┌──

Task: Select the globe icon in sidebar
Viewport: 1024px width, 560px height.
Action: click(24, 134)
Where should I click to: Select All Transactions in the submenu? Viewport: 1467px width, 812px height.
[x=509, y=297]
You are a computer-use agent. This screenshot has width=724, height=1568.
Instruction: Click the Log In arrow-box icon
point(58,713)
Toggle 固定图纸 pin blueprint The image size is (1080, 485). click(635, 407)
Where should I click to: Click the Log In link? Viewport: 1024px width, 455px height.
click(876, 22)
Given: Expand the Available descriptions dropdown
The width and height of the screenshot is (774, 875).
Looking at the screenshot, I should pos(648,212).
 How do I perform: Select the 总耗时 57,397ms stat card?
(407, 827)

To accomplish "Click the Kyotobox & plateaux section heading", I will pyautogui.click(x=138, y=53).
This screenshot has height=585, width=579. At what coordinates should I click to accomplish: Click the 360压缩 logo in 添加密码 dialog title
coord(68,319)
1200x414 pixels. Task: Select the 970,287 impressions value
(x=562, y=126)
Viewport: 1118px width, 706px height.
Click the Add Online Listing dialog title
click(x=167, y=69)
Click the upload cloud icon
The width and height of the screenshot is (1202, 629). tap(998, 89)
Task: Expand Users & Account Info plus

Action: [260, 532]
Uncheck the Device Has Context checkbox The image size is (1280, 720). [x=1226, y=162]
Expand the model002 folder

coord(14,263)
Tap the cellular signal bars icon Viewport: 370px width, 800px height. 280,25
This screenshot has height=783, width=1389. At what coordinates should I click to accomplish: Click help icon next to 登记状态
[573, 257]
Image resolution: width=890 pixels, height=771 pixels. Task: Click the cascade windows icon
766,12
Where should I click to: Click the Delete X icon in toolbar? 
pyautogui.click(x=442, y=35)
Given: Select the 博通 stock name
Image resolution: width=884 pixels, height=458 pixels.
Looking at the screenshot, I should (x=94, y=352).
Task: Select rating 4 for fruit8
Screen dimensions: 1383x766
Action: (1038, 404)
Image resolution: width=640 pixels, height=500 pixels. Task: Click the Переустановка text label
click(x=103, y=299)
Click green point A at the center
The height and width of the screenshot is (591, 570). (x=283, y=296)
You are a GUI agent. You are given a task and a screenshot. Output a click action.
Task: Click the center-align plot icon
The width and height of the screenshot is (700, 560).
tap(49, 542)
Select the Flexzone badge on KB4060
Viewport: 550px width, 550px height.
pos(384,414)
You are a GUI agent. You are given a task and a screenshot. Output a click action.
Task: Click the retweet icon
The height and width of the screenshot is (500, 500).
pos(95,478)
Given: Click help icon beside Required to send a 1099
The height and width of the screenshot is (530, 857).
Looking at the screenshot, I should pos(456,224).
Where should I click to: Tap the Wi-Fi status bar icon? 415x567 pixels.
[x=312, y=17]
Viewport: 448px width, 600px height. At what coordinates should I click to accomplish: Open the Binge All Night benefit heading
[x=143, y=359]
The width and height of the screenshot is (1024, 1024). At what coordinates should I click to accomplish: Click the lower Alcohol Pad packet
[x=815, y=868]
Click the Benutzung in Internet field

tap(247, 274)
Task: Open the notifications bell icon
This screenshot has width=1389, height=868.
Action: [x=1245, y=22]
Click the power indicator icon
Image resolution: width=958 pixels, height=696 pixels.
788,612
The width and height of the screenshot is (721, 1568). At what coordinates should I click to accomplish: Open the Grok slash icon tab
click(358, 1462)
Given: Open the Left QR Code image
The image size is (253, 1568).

└──

YOUR OBJECTIVE
Go back to the data above and please quote exactly, and only, the lines from the line with "The width and height of the screenshot is (700, 560)." through its last line.

RESULT OF THIS TASK
The width and height of the screenshot is (700, 560).
tap(49, 542)
Select the Flexzone badge on KB4060
Viewport: 550px width, 550px height.
pos(384,414)
You are a GUI agent. You are given a task and a screenshot. Output a click action.
Task: Click the retweet icon
The height and width of the screenshot is (500, 500).
pos(95,478)
Given: Click help icon beside Required to send a 1099
The height and width of the screenshot is (530, 857).
Looking at the screenshot, I should pos(456,224).
Where should I click to: Tap the Wi-Fi status bar icon? 415x567 pixels.
[x=312, y=17]
Viewport: 448px width, 600px height. At what coordinates should I click to accomplish: Open the Binge All Night benefit heading
[x=143, y=359]
The width and height of the screenshot is (1024, 1024). At what coordinates should I click to accomplish: Click the lower Alcohol Pad packet
[x=815, y=868]
Click the Benutzung in Internet field

tap(247, 274)
Task: Open the notifications bell icon
This screenshot has width=1389, height=868.
Action: [x=1245, y=22]
Click the power indicator icon
Image resolution: width=958 pixels, height=696 pixels.
788,612
The width and height of the screenshot is (721, 1568). At what coordinates should I click to accomplish: Open the Grok slash icon tab
click(358, 1462)
Given: Open the Left QR Code image
The image size is (253, 1568).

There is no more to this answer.